In the future all your date on your hard drive will be stored online in so called ‘cloud’ computing. You will be able to access all your data from any computer anywhere with no risk of computer failure losing you all your documents or photos. Everything will run in your browser from word editors to games, practically eliminating the need for hard drives at all, except for basic system files. Obviously this technology is only just being developed and is limited – the obvious flaw being that an internet connection would be required to use it at all, but in a world of internet access everywhere this problem will become smaller as infrastructure develops. This is already possible, for all of you that haven’t check out Google Docs.

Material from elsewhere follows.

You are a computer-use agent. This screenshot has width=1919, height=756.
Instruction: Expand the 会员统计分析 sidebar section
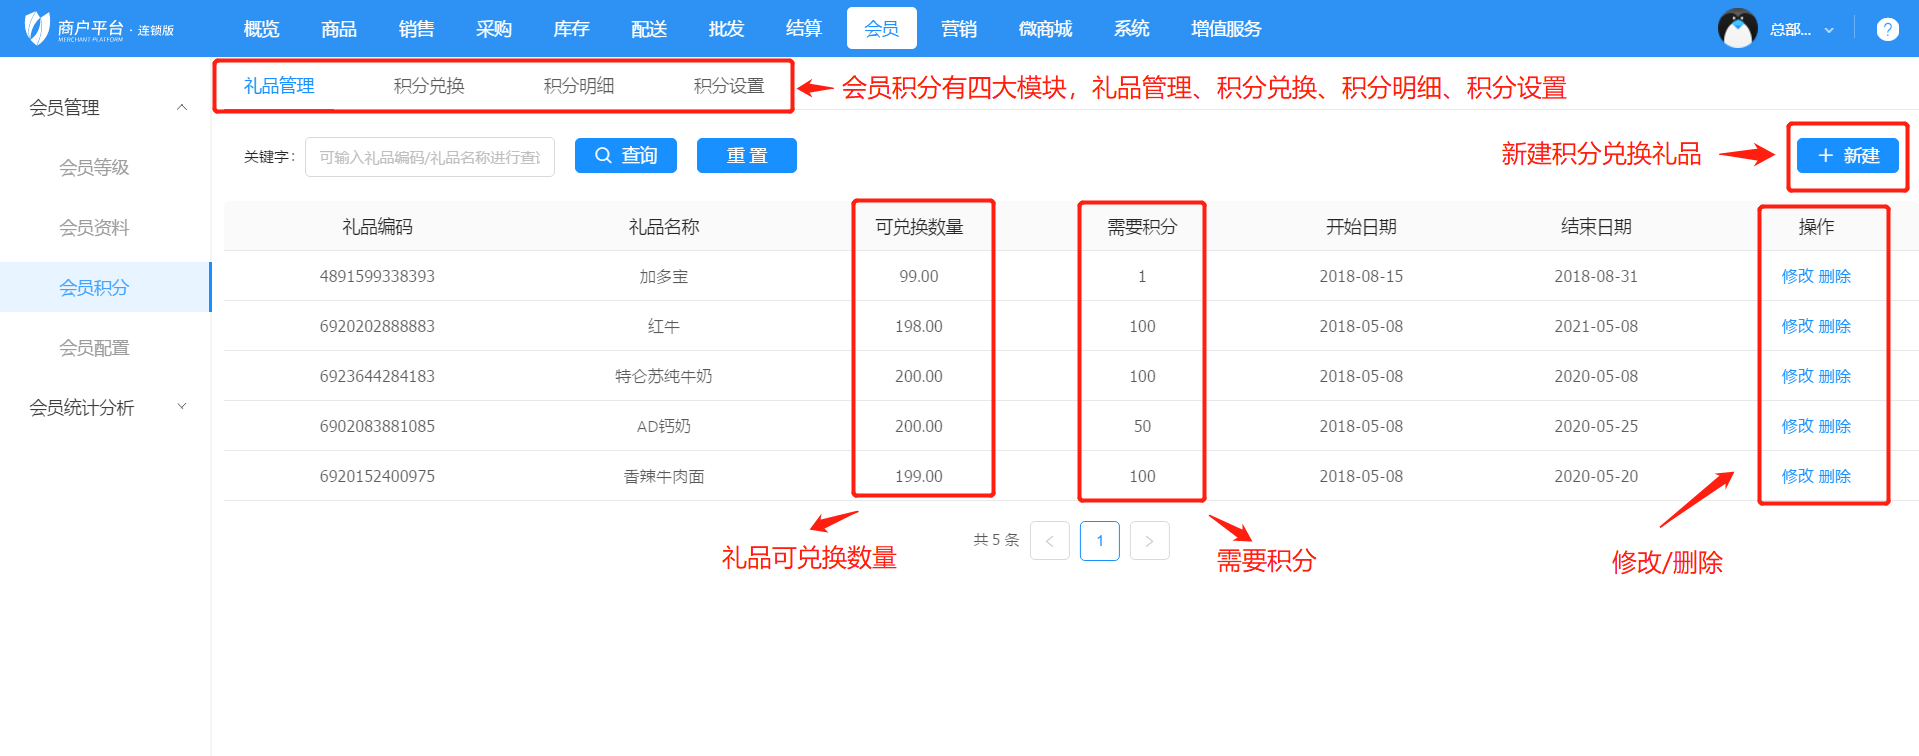point(182,407)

Then there is the computing developments, an example of which is the release of Wolfram|Alfra the ‘Computational knowledge engine that draws on multiple sources to answer user queries directly’. It is essentially one massive computer program which takes the users input and uses it to find relevant data from the terabytes of the web, try it out, its quite incredible. For example, insert a date to receive various data, including when the sun rose on that day and other fascinating detailed facts. It was said to be a potential Google killer, but as of yet has not really taken off.
Mobile internet is likely to become dominant in the future, leading experts predict that mobile networks will offer a one-gigabit-per-second-minimum speed by 2020. But much further afield and it become hard to predict how the internet will evolve. Perhaps a self conscious internet would eventually be possible? Or less far fetched – the spread of internet based advertising to everything, everywhere, designed to target you as a person.
Whatever the future, one thing is clear: the internet will continue to grow and be a basic feature of life for the foreseeable future.
Comments
Very interesting hub. I guess we will go wherever the internet takes us. Should be interesting. Well done hub. Rated up and useful.
DonnaWallace 23 months ago
You make some great points! It's hard to forget that the Internet is still in its infancy. We have so far to go.